Alexander turned away from her, thinking he could swoop away across the landscape to make a dramatic exit. But then he froze. There were no landmarks that could guide him back to the rift, nor any sign of the towns and castles he’d passed on his way here.
Instead he saw only the tantalizing silhouette of a magical vacation destination parked in the middle of this vast desert, a hopping little resort town far off in the distance.
“Is that supposed to be Vegas or something?” he asked.
The Dauphine methodically climbed to her feet.
“It is a mirage,” she told him. “These are the Shimmer Lands.”
The implications must have unfolded for him rather quickly. Even gods couldn’t find their own way out of the Shimmer Lands. He was lost, and incapable of the kind of show of power that would allow him to escape.
But she was kind to him, since he deserved the same compassion as anyone else who’d ever been in this predicament. She said, “Weary traveler, allow me to release you from this desolate place.”
She opened a portal to the crossroads outside Platinum City. From there, he’d have no trouble finding the rift or any other destination in the Sparkle Realm.
Without a word, he launched himself through the portal and vanished into the distance.

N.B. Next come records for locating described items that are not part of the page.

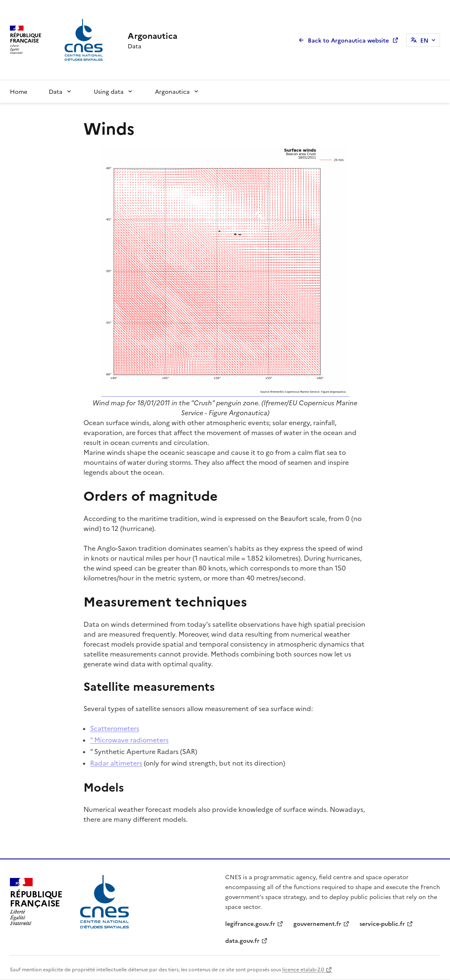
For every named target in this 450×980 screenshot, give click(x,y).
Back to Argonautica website (348, 40)
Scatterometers (114, 728)
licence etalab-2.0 (303, 969)
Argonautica (172, 91)
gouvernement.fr (317, 923)
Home (19, 91)
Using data (109, 91)
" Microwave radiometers (129, 740)
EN (424, 40)
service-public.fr (382, 923)
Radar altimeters (116, 763)
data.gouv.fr (242, 940)
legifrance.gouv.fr (250, 923)
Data (55, 91)
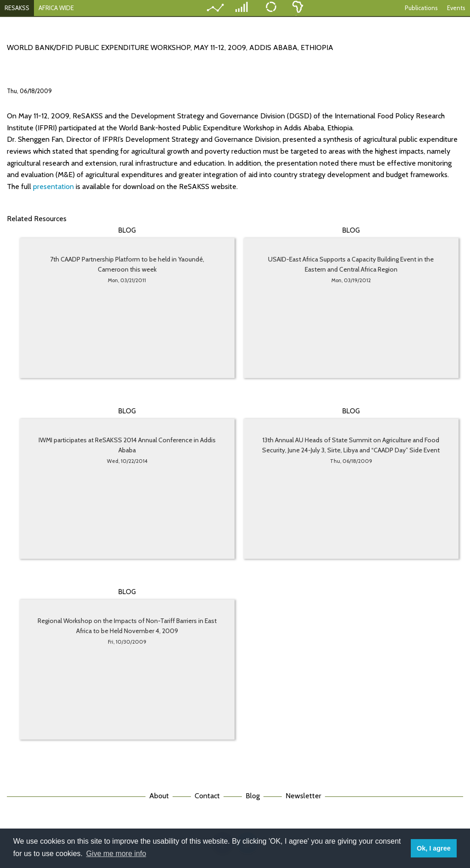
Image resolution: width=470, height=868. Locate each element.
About (159, 796)
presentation (54, 186)
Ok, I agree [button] (434, 848)
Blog (252, 796)
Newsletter (303, 796)
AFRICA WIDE (56, 8)
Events (456, 8)
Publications (421, 8)
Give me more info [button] (116, 853)
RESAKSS (17, 8)
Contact (207, 796)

She stood still for a long moment, allowing the portal to hang in the air while she considered her new circumstances.
She could feel the geas that once locked her into place in this desert no longer maintained a hold over her. She could travel anywhere in the Realm, as free as any of the mundane adventurers who wandered into the Shimmer Lands in the first place. But she was cleverer than any of them by far, she realized.

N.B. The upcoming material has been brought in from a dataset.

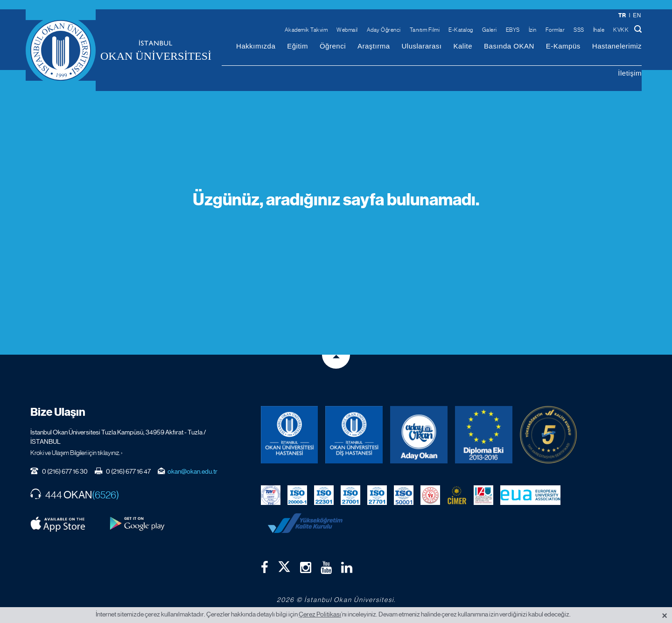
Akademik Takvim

She traveled nowhere at first. In those first heady minutes of self-awareness, she sifted the sudden flow of memory fragments that Alexander had implanted inside her mind, separating it from her own new self-awareness.
She saw glimpses in his memories of the “thunderstorm” that seemed to terrify him. And these glimpses terrified her, too, although they defied her ability to describe them.
These glimpses terrified us. Our minds couldn’t form a solid understanding of what we were seeing in his incomplete, hazy memory.
Clearly we would need to see it for ourselves.